• **What needs to be done**
In the entries below, count the lines that include the word "Switch" and reply with the number alone.

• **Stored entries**
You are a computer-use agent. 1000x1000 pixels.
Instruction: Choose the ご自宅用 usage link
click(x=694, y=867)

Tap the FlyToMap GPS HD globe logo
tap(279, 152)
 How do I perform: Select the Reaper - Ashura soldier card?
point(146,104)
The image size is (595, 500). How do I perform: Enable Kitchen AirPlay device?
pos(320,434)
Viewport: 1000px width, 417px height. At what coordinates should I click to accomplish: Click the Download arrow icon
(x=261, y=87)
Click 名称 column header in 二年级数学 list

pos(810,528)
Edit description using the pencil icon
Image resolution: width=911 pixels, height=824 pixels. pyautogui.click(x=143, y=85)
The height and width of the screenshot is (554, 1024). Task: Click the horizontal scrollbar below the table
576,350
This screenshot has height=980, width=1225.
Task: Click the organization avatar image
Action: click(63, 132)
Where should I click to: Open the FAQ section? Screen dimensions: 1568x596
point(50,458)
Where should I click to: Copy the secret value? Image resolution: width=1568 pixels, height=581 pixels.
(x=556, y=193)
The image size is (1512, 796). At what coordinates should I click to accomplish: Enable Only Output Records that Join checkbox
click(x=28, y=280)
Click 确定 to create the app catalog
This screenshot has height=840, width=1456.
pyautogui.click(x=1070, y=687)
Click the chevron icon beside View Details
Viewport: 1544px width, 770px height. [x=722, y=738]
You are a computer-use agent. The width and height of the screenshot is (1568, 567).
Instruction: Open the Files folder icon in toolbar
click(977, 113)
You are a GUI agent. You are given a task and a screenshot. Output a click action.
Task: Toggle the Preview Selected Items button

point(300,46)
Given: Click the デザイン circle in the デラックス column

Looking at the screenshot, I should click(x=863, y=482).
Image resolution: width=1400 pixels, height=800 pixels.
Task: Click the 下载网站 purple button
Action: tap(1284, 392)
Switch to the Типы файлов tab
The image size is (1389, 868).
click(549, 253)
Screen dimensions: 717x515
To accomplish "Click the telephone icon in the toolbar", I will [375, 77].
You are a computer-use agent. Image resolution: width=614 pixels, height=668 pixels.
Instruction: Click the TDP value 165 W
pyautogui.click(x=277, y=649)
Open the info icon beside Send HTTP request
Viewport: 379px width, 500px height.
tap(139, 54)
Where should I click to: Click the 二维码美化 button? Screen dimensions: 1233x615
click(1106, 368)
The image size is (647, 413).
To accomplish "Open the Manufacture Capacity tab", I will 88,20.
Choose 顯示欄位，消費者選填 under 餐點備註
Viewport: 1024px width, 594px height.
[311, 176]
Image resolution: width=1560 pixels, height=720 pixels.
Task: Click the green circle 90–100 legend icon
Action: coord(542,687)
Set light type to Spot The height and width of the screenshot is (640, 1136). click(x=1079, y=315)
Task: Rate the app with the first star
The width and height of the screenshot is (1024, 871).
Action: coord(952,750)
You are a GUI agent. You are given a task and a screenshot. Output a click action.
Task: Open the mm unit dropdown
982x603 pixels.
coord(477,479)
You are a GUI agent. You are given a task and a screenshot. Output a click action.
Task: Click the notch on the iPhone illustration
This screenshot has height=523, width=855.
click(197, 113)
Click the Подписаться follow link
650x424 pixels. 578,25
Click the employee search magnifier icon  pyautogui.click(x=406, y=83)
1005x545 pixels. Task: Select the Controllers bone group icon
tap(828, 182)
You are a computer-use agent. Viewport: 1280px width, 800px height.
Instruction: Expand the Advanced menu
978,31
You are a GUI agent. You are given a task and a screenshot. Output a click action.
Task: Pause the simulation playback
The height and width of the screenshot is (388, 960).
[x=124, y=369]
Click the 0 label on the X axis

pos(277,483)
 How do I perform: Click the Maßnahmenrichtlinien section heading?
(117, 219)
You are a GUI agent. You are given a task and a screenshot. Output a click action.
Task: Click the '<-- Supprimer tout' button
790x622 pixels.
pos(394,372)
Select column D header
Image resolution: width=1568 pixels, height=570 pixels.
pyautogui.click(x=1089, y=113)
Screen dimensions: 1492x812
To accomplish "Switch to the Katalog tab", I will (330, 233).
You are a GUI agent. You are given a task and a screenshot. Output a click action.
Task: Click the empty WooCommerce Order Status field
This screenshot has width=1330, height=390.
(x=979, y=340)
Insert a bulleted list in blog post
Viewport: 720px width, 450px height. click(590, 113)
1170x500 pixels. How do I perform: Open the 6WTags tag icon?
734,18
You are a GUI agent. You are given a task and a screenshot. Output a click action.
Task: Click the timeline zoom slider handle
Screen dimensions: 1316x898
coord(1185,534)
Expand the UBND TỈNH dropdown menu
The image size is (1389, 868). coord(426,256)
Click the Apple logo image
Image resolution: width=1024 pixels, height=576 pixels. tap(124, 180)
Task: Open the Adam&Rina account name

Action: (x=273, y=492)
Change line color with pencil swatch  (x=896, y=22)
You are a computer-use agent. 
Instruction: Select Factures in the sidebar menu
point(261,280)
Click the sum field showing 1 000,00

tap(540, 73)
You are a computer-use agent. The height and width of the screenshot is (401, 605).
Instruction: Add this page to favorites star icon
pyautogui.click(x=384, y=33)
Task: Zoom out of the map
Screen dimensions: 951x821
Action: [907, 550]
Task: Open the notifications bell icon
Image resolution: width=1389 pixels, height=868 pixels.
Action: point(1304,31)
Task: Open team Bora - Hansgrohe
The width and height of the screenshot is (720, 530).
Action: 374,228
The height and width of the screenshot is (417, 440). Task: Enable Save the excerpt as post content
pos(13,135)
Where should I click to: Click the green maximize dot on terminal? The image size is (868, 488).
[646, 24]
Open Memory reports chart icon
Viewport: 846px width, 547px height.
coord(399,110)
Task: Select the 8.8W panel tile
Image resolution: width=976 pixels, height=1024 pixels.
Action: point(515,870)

• **Answer area**
2